▼
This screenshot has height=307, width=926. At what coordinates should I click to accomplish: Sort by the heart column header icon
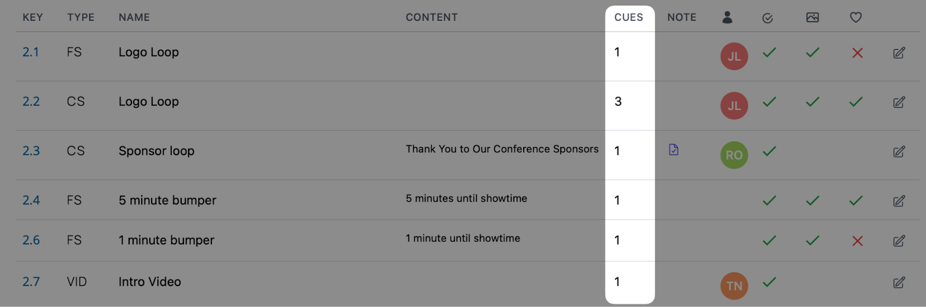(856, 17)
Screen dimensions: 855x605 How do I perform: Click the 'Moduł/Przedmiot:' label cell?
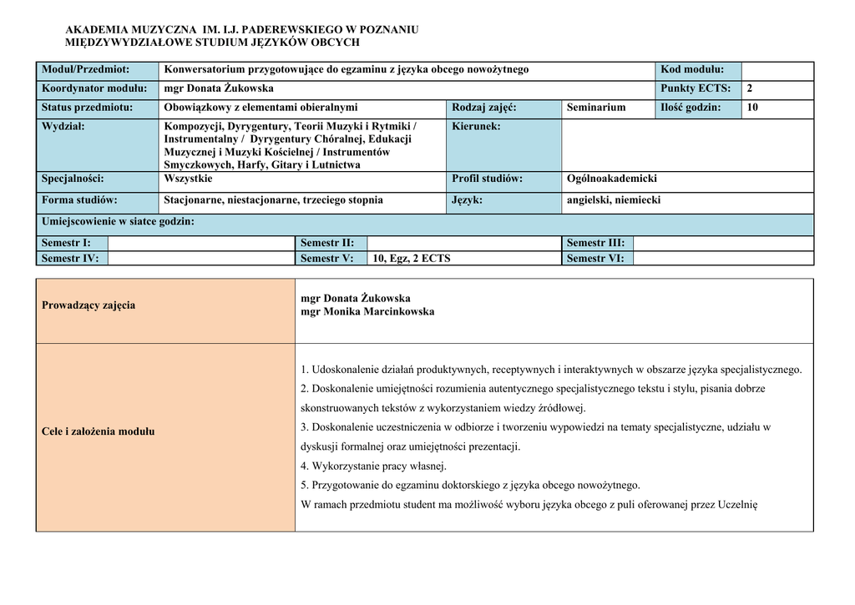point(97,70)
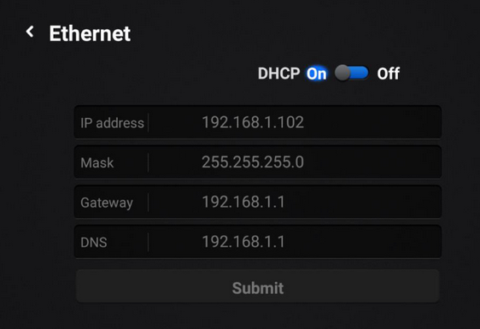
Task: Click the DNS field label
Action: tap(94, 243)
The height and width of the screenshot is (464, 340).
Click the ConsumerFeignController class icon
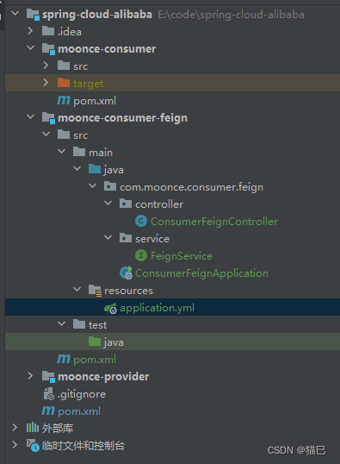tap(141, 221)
▲
[Work order] Every line of the records above should be reproduced exactly, with no pictures included.

[Worked solution]
This screenshot has height=307, width=926. At what coordinates should I click to accomplish: Sort by the heart column header icon
(856, 17)
Screen dimensions: 855x605 How do I perform: Click the 'Moduł/Przedmiot:' label cell?
point(97,70)
Task: Click the DNS field label
Action: tap(94, 243)
The height and width of the screenshot is (464, 340).
Click the ConsumerFeignController class icon
tap(141, 221)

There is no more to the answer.